[Directions]
Every line of the material below is to be printed again exactly.

# # #

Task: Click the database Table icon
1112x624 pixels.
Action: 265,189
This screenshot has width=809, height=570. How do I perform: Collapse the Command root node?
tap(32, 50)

# # #

[Written solution]
Task: Click the database Table icon
1112x624 pixels.
Action: 265,189
This screenshot has width=809, height=570. How do I perform: Collapse the Command root node?
tap(32, 50)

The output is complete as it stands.